Even though the Mnangagwa faction seems to be on the ascendancy, it was recently stopped in its tracks after walloping the Mujuru camp in the chaotic and acrimonious internal district co-ordinating committee elections (DCCs).
The DCC polls were marred by infighting linked to succession power struggles, intimidation and vote-rigging. This led to disbanding of the critical structures, a move which has left those affected consumed with bitterness.
“The primaries proposal was not going to fly because it was driven by a factional agenda. The Mujuru faction wanted to ambush the Mnangagwa group so that it can win the primaries and produce most of the candidates for parliamentary polls,” an official said.
“Their manoeuvre was however blocked because primaries have to be done properly, not as a strategy of waylaying rivals to fulfil some succession calculus.”
Besides primaries, the politburo also discussed the second all-stakeholders’ conference on the new constitution and using 99-year leases on land as collateral, among other issues.
Zanu PF spokesman Rugare Gumbo confirmed the issues were discussed, but could not give details.
“Shamu presented a commissariat report and it was agreed that there was need to intensify mobilisation ahead of elections and the referendum,” Gumbo said.

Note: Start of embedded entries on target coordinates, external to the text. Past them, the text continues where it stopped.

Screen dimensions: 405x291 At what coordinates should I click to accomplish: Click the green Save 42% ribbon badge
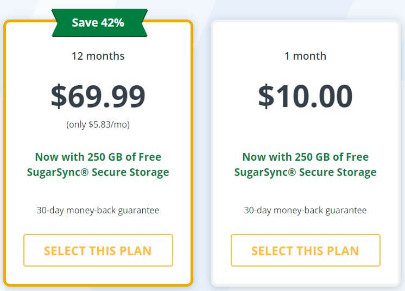click(99, 23)
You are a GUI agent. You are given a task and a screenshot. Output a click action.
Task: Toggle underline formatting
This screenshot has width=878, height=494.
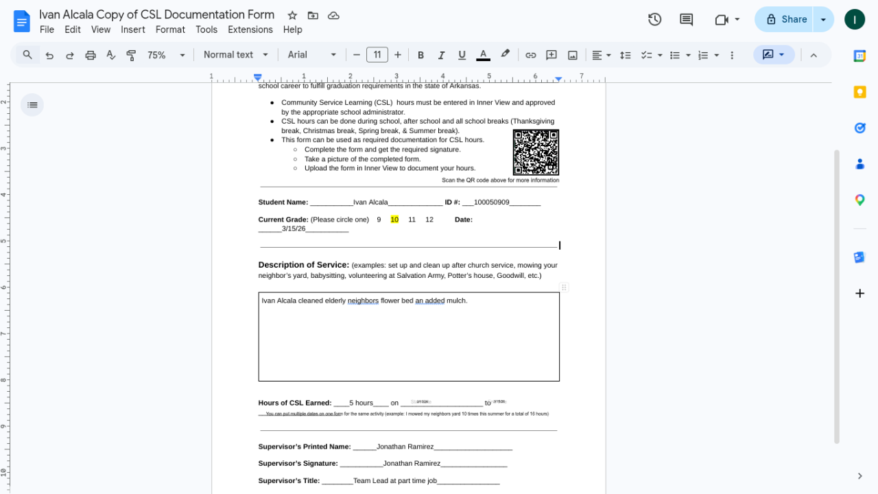(462, 55)
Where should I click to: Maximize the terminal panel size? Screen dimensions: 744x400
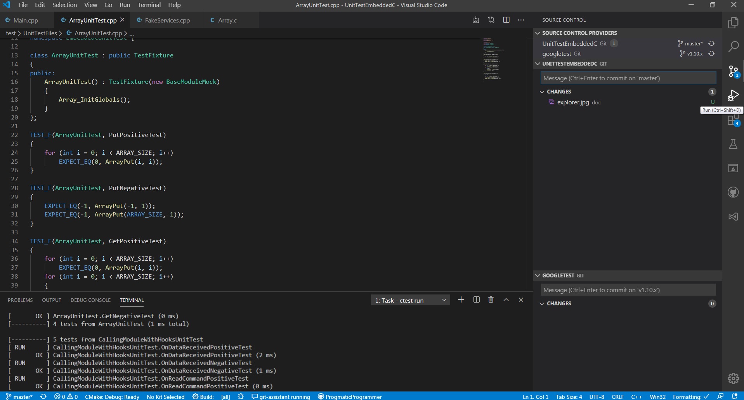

Gumbo said the party would soon decide dates for the party’s primary elections, but was reluctant to explain further.
“All I can say is that there are indications or suggestions that we hold the primaries in November,” he said before the politburo meeting. After the meeting he was reluctant to comment on the issue.
The central committee meets today, but the issue of primaries is unlikely to be adopted.
Politburo insiders said the Mujuru faction wanted primaries next month to wrong-foot the Mnangagwa camp.
“We are already preparing for primary elections ahead of elections next year,” one official said. “But Mnangagwa, who is legal affairs secretary, is yet to come up with the rules and guidelines for primaries.”
Sources said Mnangagwa was however not in the politburo when primaries were discussed, almost confirming the ambush plot.
Gumbo said the politburo also tackled the second all-stakeholders’ conference.
“We discussed the way forward on the all-stakeholders’ meeting and agreed that we will push for our amendments to be included in the draft. This we will do in the thematic committee meetings and I believe we will get our way because it will be very difficult for them to ignore our amendments because they are in line with the national statistical report.”
Dr Hope Sadza and Professor Phinias Makhurane, the two civil society representatives in the Copac steering committee, will chair the plenary session at the conference.
Gumbo said the Zanu PF central committee would discuss issues related to the all-stakeholders’ conference, referendum and elections.